Comme chaque année, le service du livre luxembourgeois de la province de Luxembourg est présent sur la Foire du Livre de Bruxelles. Avec une saveur particulière cette année, puisqu'il fête son cinquantième anniversaire. L'occasion de revenir sur les missions de ce service envoyé par les autres provinces.

Si certains auteurs luxembourgeois ont su se faire une place dans le monde de la littérature, peu sont connus du grand public. Si le service du livre luxembourgeois a été créé il y a tout juste 50 ans, c’est pour inverser la tendance. Jean-Luc Geoffroy a connu la naissance du service.

Guy Denis s'était plaint à la province qu'il existait des services pour les métiers d'art, mais qu'il n'y avait rien pour les écrivains. 

Avec le temps, le service du livre a su faire rayonner nos auteurs au-delà de la province, dans les différentes régions du pays, mais également dans les autres pays francophones. Il est aussi, pour les auteurs et les éditeurs, un point de ralliement.

Il y a tellement de livres partout que c'est un moyen de se faire connaître (Aline Préchaux, autrice).
C'est important qu'on ait se réseau et qu'on soit fier de nos racines (Michèle Garant, autrice). 

Le service du livre a dû s’adapter aux évolutions technologiques et de la société. L’autoédition par exemple est une réalité avec laquelle il faut composer aujourd’hui.

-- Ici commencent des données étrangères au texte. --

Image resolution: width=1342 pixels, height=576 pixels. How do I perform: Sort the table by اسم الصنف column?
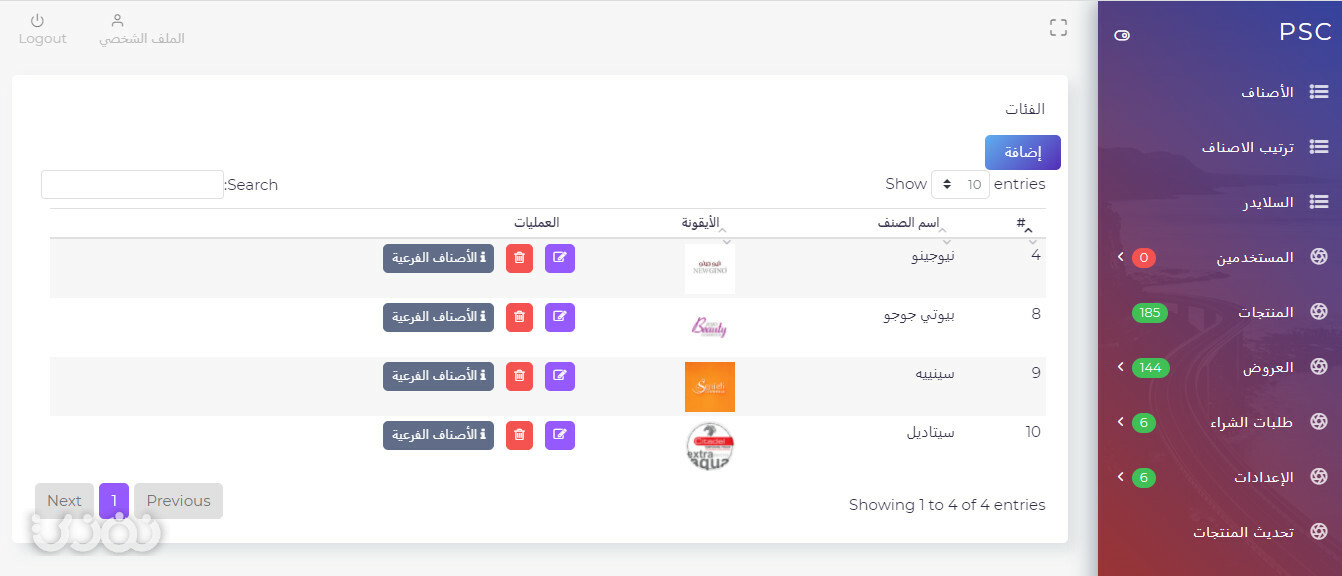coord(910,222)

Alicia Morette, cheffe de bureau au service du livre nous explique :

Ça change la dynamique parce que toute personne qui a envie d'écrire et de rendre son livre public peut le faire... On laisse le lecteur faire son propre choix et sa propre opinion.  

La province est bien décidée à maintenir ce service peut-être plus utile que jamais, dans un monde de l’édition en proie à de nombreux défis.